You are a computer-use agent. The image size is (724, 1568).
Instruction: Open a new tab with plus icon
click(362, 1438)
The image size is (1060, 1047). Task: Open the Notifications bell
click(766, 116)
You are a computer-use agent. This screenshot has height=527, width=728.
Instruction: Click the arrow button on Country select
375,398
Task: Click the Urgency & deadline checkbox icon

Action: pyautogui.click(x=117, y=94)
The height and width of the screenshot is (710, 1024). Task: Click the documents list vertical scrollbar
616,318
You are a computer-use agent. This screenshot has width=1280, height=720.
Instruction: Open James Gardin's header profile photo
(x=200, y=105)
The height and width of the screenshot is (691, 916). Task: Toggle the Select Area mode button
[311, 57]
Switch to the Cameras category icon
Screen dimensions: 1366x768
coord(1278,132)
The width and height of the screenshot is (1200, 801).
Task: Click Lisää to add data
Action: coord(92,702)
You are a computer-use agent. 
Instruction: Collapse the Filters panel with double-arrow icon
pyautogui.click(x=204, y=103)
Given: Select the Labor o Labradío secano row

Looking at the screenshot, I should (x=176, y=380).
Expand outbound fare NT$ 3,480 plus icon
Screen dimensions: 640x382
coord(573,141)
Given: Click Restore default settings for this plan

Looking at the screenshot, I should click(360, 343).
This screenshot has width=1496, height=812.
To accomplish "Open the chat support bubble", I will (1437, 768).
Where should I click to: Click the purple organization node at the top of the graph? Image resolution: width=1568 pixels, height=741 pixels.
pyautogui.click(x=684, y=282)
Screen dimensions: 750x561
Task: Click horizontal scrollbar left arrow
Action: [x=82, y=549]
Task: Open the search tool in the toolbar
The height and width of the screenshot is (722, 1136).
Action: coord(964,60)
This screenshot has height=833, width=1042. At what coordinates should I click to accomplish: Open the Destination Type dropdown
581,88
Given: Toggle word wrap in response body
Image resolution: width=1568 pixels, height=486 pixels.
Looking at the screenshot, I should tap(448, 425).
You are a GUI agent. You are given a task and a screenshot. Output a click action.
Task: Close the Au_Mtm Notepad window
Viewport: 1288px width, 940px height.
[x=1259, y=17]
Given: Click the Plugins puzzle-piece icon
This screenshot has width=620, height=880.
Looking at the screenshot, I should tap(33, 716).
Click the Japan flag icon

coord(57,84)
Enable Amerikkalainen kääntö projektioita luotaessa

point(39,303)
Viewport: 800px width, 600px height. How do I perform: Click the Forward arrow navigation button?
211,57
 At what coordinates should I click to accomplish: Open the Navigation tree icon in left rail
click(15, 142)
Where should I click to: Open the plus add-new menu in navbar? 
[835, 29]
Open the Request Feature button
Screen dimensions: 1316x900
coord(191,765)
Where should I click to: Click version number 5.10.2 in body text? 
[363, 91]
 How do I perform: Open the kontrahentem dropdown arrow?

————

» **What is asked**
Copy the listing word for word, from its first line through the line that contains "click(766, 116)".

» **Exercise answer**
You are a computer-use agent. The image size is (724, 1568).
Instruction: Open a new tab with plus icon
click(362, 1438)
The image size is (1060, 1047). Task: Open the Notifications bell
click(766, 116)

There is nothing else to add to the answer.